Gimlet's platform intelligently partitions and routes workloads across heterogeneous hardware, enabling step-function improvements in performance and efficiency. Customers deploy through production-grade APIs without needing to think about hardware selection, placement, or optimization.
We work with foundation labs, hyperscalers, and AI-native companies to power production workloads at massive scale and help define the infrastructure layer for the future of AI.
About the role
At Gimlet, we believe every hire changes the company.
As a Series A company, talent density matters more than headcount. The engineers we hire today will shape the systems, culture, and standards that define Gimlet for years to come.
The future of AI infrastructure will not be built on a single hardware platform. It will be built on systems capable of coordinating increasingly heterogeneous compute at unprecedented scale.
This role is an opportunity to help build that future. We are not optimizing for headcount, we are optimizing for talent density.

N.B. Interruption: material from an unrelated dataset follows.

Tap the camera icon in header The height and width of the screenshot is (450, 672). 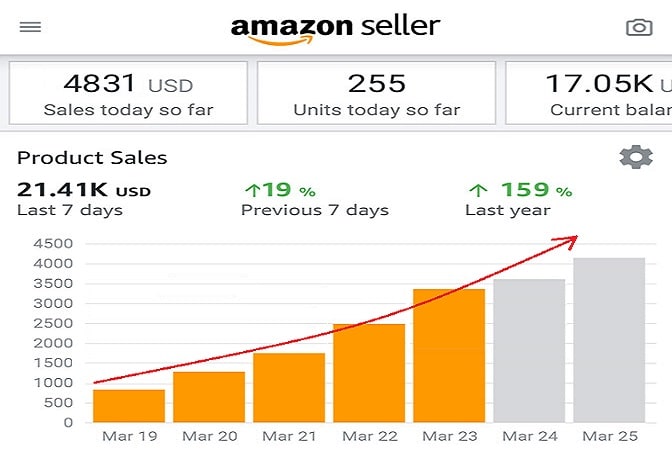point(639,27)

You will design and operate the distributed systems that schedule, route, and coordinate AI workloads across thousands of nodes and diverse hardware architectures.
What success looks like
In the first 12-18 months, you will help:
Build scheduling and orchestration systems that coordinate workloads across heterogeneous hardware
Improve reliability and fault tolerance for production AI infrastructure operating at scale
Create APIS and control planes that simplify deployment for customers running mission-critical workloads
Influence the architecture of a platform that will power the next generation of AI systems
You may be a good fit if
Strong software engineering fundamentals
Experience building or operating distributed systems in production environments
Comfort reasoning about concurrency, failure modes, and tradeoffs in large-scale systems
Strong candidates may also have
Experience with Kubernetes or Kubernetes-adjacent systems beyond basic usage
Experience designing service-oriented architectures using RPC or asynchronous messaging
Familiarity with scheduling, queues, or resource management systems
Experience building reliable APIs and operating systems under high load
Software development experience in languages commonly used for systems development (e.g., Go, C++, Python)
What Makes Gimlet Different
Most AI Infrastructure companies are focused on deploying more compute. We are focused on making increasingly diverse compute work together.
We are not building another cloud platform. We are building the orchestration layer for the future of AI infrastructure. We believe the future of AI will require intelligent orchestration across many hardware architectures, datacenters, and execution environments.
The systems we build today will help define how AI workloads are deployed for the next decade.